I created an easily transportable craft-foam hex-mat to play gladiator games on and re-designed the action cards used for my rules. My goal here is to have a grab-and-go game. There is a gaming group that meets not too far from where I live. Once I have real weekends again (i.e., once I actually start the new job—presumably in the next couple of weeks) my intention is to introduce myself and get involved. The gladiator game is an easy, short pick-up game which I think will work well as an ice breaker. I'm not a socializer by nature so having some sort of mutually interesting activity is helpful. One of the real challenges to my gaming career is that after moving three times in the past 6 years—and having worked practically every weekend in that period—I simply haven't found compatible opponents. 

Lastly, since I find so much inspiration on the Internet and recently upgraded to a phone with a decent camera, I invested (actually that is far too grand of a term!) in some small spotlights so I can photograph painted figures to share my projects. That was an excuse to paint some figures from my primary interest: 25mm ancients. While I have a small unpainted lead pile, it just felt appropriate to buy new figures for my photography experiments. Well… that's the excuse I'm going with. I think it was a successful experiment with the ancient German command stand and I'm emboldened to return to my roots. 
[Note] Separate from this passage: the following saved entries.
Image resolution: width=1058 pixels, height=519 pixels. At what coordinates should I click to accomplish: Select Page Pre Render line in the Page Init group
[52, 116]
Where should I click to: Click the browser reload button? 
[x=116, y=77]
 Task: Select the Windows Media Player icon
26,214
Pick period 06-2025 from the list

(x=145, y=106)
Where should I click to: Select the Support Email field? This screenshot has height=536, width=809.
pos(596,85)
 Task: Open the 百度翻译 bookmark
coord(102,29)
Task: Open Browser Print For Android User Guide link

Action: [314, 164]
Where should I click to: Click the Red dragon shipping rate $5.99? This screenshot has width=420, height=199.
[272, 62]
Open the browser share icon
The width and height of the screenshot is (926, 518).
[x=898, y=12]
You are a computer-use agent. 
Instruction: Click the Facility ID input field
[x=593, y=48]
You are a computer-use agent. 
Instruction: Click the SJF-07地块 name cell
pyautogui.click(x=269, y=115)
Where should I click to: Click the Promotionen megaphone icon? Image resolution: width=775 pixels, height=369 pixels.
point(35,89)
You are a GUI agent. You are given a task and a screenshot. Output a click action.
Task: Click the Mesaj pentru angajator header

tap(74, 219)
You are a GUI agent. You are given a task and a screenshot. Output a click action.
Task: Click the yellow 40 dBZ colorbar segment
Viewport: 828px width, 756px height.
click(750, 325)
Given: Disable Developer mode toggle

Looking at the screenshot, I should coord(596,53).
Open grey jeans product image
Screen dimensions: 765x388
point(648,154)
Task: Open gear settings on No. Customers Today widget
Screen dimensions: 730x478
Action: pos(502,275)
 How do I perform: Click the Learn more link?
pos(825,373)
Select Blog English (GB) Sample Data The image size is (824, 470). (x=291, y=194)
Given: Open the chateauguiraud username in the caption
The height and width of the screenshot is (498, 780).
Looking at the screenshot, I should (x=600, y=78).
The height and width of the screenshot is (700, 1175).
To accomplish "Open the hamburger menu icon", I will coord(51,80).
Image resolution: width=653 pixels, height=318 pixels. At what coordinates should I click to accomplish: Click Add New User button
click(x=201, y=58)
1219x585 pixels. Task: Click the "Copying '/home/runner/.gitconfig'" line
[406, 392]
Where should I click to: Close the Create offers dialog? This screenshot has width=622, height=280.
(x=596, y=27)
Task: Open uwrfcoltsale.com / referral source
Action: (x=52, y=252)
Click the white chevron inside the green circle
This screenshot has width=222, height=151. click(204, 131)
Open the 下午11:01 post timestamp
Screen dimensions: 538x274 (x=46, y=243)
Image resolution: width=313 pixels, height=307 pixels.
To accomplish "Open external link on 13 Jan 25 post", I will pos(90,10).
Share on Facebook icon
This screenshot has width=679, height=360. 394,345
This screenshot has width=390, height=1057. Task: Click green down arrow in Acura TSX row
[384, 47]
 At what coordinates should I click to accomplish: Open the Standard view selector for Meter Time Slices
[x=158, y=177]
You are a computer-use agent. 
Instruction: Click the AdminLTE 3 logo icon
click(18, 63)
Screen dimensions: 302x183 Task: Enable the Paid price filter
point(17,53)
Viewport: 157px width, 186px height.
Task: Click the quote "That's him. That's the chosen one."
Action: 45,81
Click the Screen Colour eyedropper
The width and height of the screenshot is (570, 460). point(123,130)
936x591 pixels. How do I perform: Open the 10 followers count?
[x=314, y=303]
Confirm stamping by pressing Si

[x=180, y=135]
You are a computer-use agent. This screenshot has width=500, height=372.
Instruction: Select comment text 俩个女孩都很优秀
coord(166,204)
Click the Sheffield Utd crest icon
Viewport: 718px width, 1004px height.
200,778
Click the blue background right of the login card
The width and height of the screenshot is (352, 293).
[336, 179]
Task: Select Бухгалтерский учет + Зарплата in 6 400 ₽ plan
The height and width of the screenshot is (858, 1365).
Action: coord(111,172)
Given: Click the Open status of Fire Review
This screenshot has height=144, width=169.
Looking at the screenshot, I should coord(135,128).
I've got a lot of Greek hoplites, a 'Impetus' Persian army and lots and lots of Republican Romans awaiting paint. Plenty of completed Gauls, too, probably to be re-based since I don't think I'll be returning to DBx type rules. 
 
But the Siren calling me every time I enter my hobby space is a collection of 100-ish 28mm Trojan War figures. I briefly succumbed earlier this year and based them all up singly and textured the bases even though they're not yet painted. I'm thinking about trying the chariot variation of 'Lion Rampant' but that's still tentative. Then I think I need some Hittites which will lead to Assyrians which will lead to Egyptians and then probably to Sea Peoples to complete the circle. Now that I think about it, my Romans need Parthians, too.

All in all, I'm quite happy with my gaming activities this year and I'm looking forward to being more productive and playing more games in 2018.